Kur'an-ı Kerim ve Açıklamalı Meali [Ali Ünal] 12: Nisa Suresi'nden




  • Rahatlıkla söyleyebiliriz ki, bugün meselâ herhangi modern bir ülkede bir yılda tesbit olunan zina ve hırsızlık hadiseleriyle, bunların yol açtığı boşanma, ailelerin yıkılması, cana kıyma ve maddî-manevî depresyon gibi komplikasyonların sayısı, tüm İslâm diyarında 13 asırlık dönemde işlendiği tesbit olunan ve cezalandırılan zina ve hırsızlık suçlarından kat kat fazladır.


  • Eşlerinizle güzelce ve iyi geçinin. (Başlangıçta ve bazı yönleriyle) onlardan hoşlanmayabilirsiniz; fakat bir şey sizin hoşunuza gitmez de, bakarsınız Allah onda pek çok hayırlar takdir etmiştir.(Nisa 19)

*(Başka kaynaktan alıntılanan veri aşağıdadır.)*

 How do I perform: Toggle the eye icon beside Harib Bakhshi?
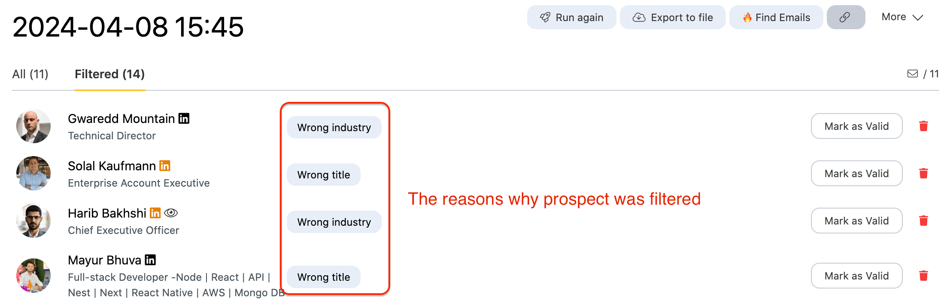pyautogui.click(x=171, y=213)
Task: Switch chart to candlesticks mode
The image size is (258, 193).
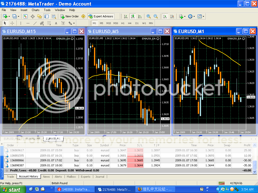Action: coord(133,16)
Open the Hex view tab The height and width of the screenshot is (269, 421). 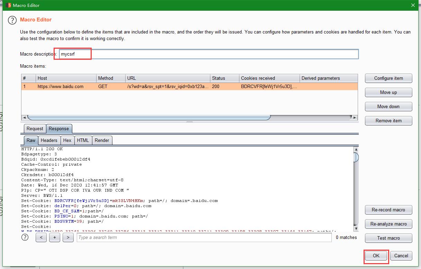(x=67, y=140)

  • Dünyada geçimlikler farklı farklıdır. Erkek veya kadın olmak da elinizde değildir. Dolayısıyla,) Allah’ın bazınıza bazınızdan daha fazla verdiği (makam, servet, fizikî cazibe gibi) dünyalıklar hususunda, (“Keşke bizim de olsaydı!”) şeklinde temennide bulunmayın ve (aranızda kıskançlığa düşmeyin; Allah’ın yaptığı paylaştırmaya da itiraz etmeyin). (Nisa 32)
  • Şu bir gerçek ki, Allah zerre kadar bile olsa kimseye zulmetmez. (Zulmetmek şöyle dursun,) yapılmış tek bir iyiliği (hem neticesi, hem de onun için vereceği mükâfat açısından) kat kat artırır; ayrıca (onun hak ettiği bir karşılık olarak değil, bütünüyle) Kendi katından çok büyük bir mükâfat da bahşeder.(Nisa 40)

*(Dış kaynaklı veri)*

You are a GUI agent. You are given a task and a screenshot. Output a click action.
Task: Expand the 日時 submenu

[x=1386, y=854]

  • (Seferde veya hazarda, savaşta veya barışta) size selâm verilip bir iyilik dileğinde bulunulduğunda, ondan daha güzeliyle, hiç olmazsa onun misliyle mukabele edin. Bilin ki Allah, her şeyin muhasebesini tutmaktadır ve karşılığını verir. (Nisa 86)
  • Kim (başka bir gaye için değil de sadece) Allah yolunda hicret ederse, yeryüzünde gidecek çok yer, genişlik ve bolluk bulur. Kim Allah’a ve Rasûlü’ne kavuşma (ve onların rızası istikametinde) hicret için evinden çıkar da daha yolda iken ecel gelip kendini yakalarsa, hiç şüphesiz onun (geçmiş günahlarını affetmek ve) mükâfatını vermek Allah’a aittir. Allah, (kullarının hata ve günahlarını) çok bağışlayandır; (bilhassa mü’min ve itaatkâr kullarına karşı) hususî rahmet ve merhameti pek bol olandır. (Nisa 100)
  • (Yaptıkları ihanet ve işledikleri günahları) insanlardan gizlemeye çalışırlar da, onları Allah’ın gördüğünü hiç düşünmezler. Halbuki onlar, bilhassa gece karanlığında gizli gizli Allah’ın razı olmayacağı ihanet ve tezvirat planları yaparlarken O daima yanıbaşlarındaydı. Allah, her ne işliyorlarsa hepsini (İlim, Görme, İşitme ve Kudreti’yle) zaten kuşatmış durumdadır.(Nisa 108)
  • Onların fısıldaşmalarının, bir araya gelip de kendi aralarında yaptıkları gizli toplantı ve görüşmelerin çoğunda hayır yoktur; ancak muhtaçlara yardımı veya iyilik, güzellik ve doğruluğu ya da insanların arasını ıslah etmeyi emir ve tavsiye edenlerin yaptıkları gizli görüşme ve fısıldaşmalar bundan müstesnadır. Kim içten bir taleple Allah’ın rızası peşinde olur ve O’nun rızasının nerede yattığını araştırarak hayırlı toplantı ve görüşmelerde bulunursa, bir gün gelir, Biz ona (hiç ümit etmediği) çok büyük bir mükâfat veririz.(Nisa 114)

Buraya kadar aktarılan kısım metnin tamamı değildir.